> **Your objective**: Print the lines from the line with "At what (x,y)" to the line with "Looking at the", including both of those lines. Leave out any pictures.

> **Records supplied**:

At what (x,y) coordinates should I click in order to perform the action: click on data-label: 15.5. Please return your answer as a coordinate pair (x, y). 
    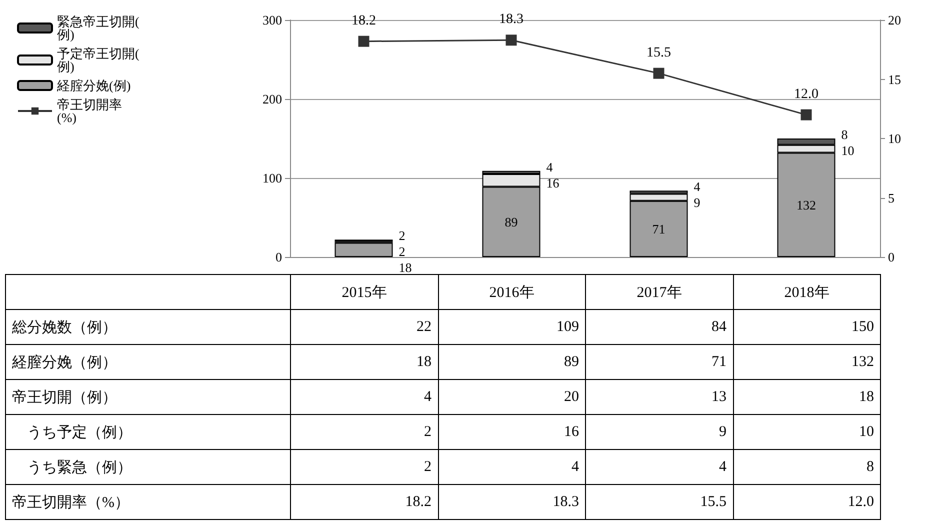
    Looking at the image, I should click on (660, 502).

* * *

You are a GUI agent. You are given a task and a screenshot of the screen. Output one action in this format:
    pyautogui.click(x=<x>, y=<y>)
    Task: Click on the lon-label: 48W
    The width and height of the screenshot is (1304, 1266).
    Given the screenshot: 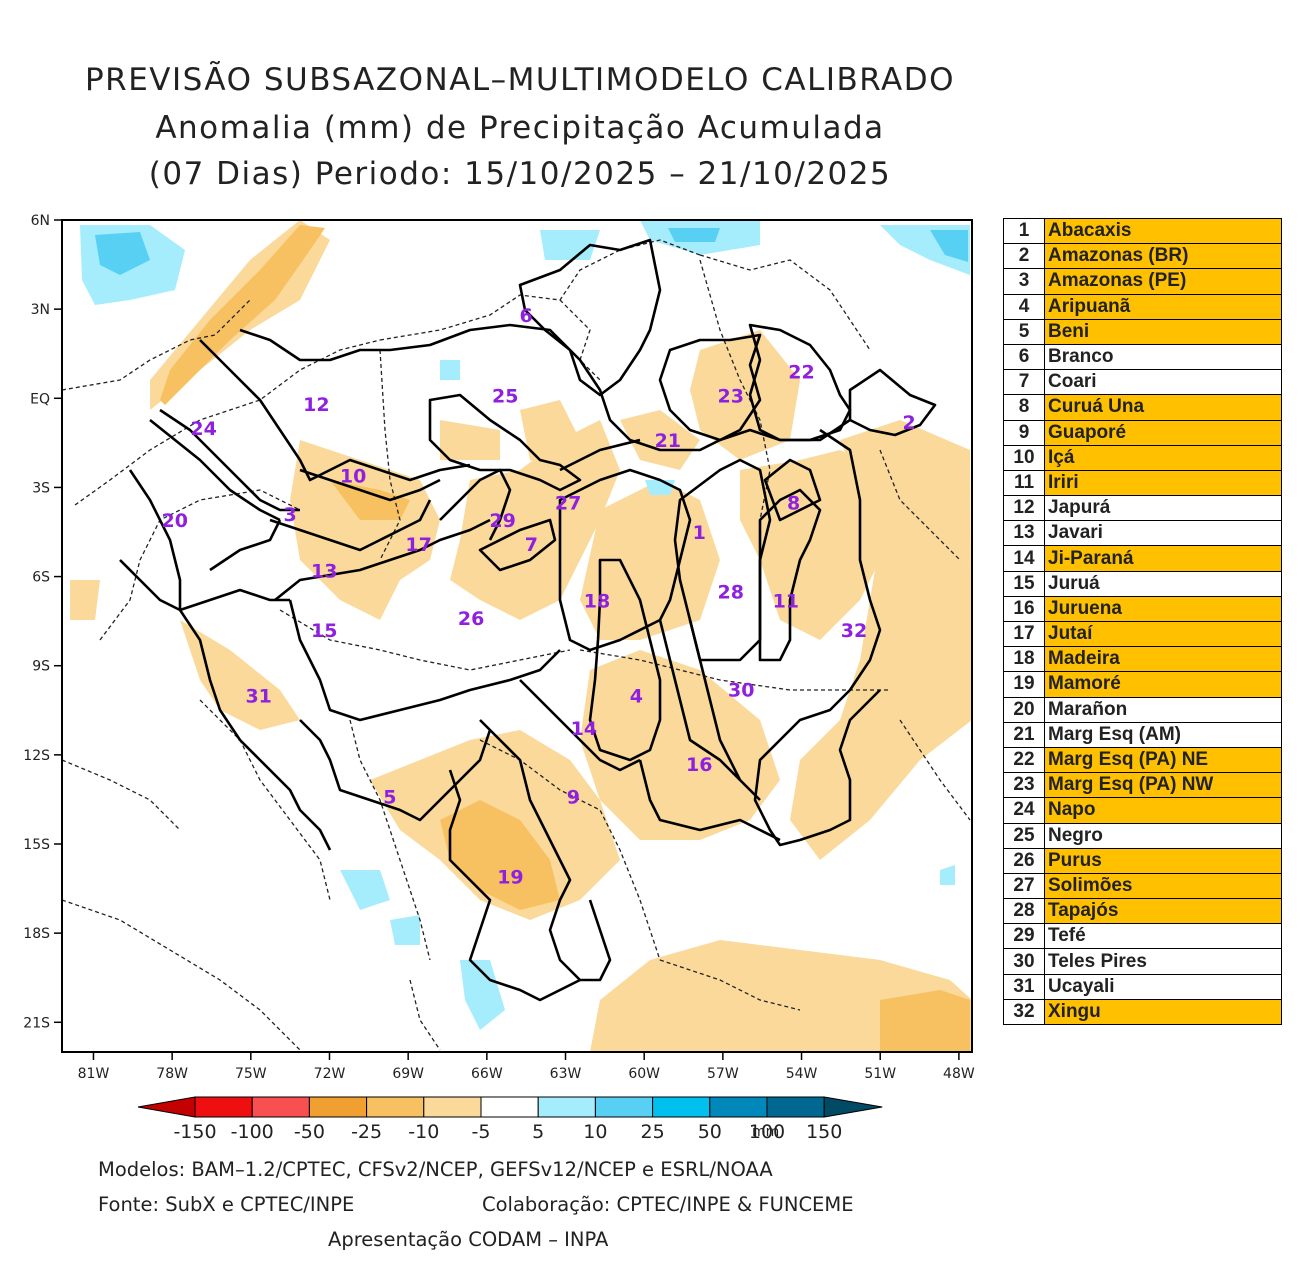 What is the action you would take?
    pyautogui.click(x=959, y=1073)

> **Written solution**:
At what (x,y) coordinates should I click in order to perform the action: click on data-label: 15.5. Please return your answer as a coordinate pair (x, y). 
    Looking at the image, I should click on (660, 502).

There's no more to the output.